Eight lousy years. All your marriage needs to do to merit bronze is hang in there just one year longer than Burn Notice. Unless, that is, your friends opt to go the pottery route. Here, we do hereby celebrate your loving commitment with this ceramic duck.

Why Bronze Matters

So here we are: The Olympics’ Gold/Silver/Bronze medal schema makes sense only if we think in the dullest, narrowest, purely pecuniary sense. Yes, gold is rare, silver somewhat less so, and the great demand for, and limited supply of, these metals ensure their relative trading values.

But these are athletes we’re celebrating. Their feats are examples of human achievement.

Think about that.

Gold and silver? They already exist in the world. They are merely … found. Stumbled across, as you would a wild potato.

But bronze? Bronze is wholly different. It’s something we create. It is a human achievement.

Millennia ago, our ancestors conceived and fashioned something that had never existed in the universe: an alloy of copper and tin, alongside other metals.
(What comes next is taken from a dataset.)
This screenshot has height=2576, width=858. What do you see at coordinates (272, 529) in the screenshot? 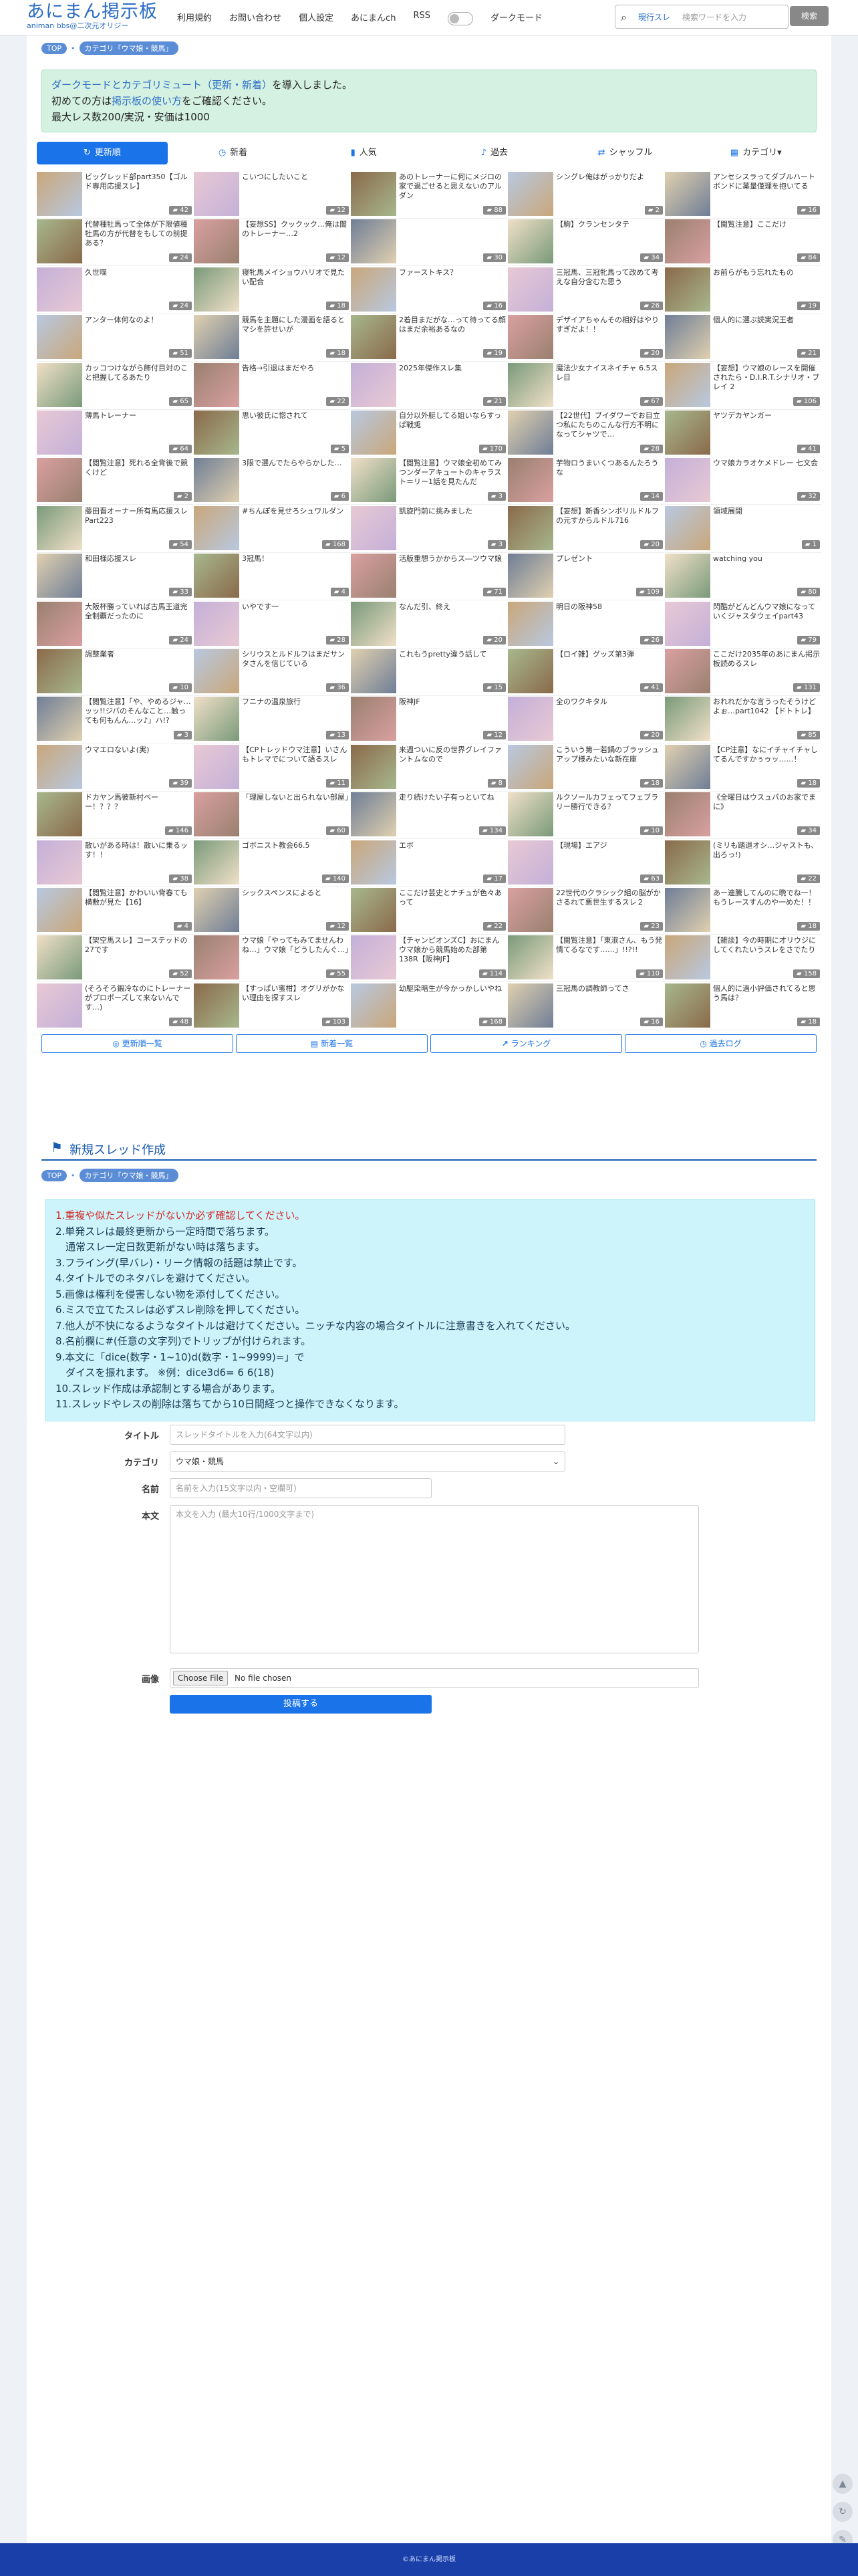
I see `thread-cell: #ちんぽを見せろシュワルダン ▰ 168` at bounding box center [272, 529]. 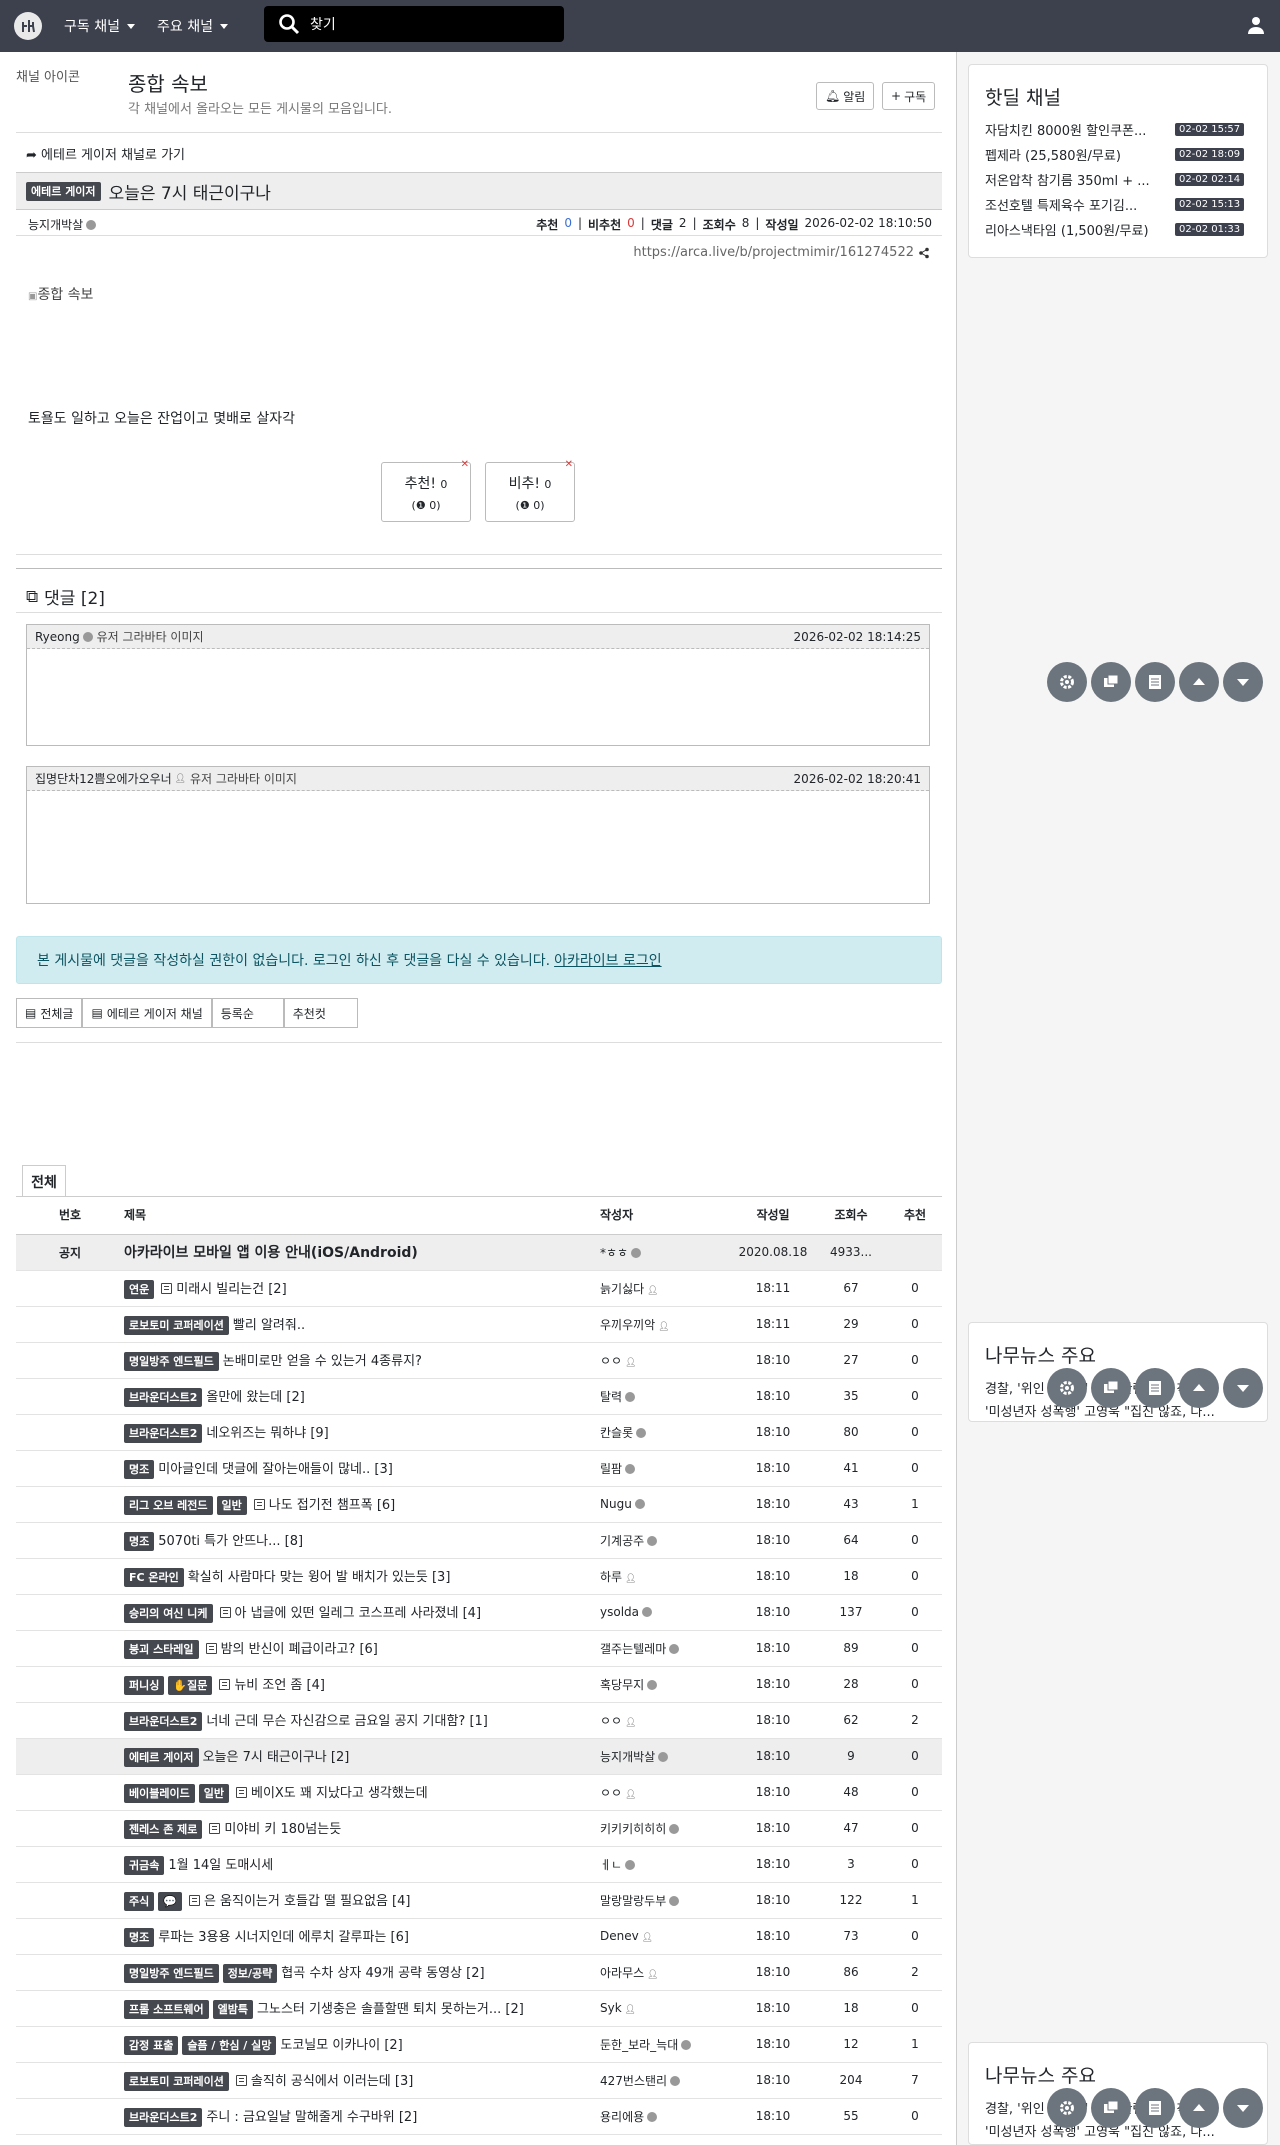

We, as humans, smelt it and — for the more than 2,000 years it stood as the hardest, most hotly traded metal in the world — we dealt it as well.

That’s why every Olympic bronze medalist can take heart. Bronze stands for something, something profound and deeply inspiring about the human experience, that gold and silver never can or will.

Not that they need my pep-talk. As a much-cited 1995 paper in the Journal of Personality and Social Psychology noted, winners of Olympic bronze medals are generally happier with their achievement than silver medalists.

According to that paper’s authors, bronze medalists are content to earn a spot on the podium. Silver medalists, however, will spend the rest of their lives tasting the victory that eluded them.

(The fact that they, and they alone, will always be able to use their medals to defend themselves from werewolves offers them, I suppose, only very the coldest of comforts.)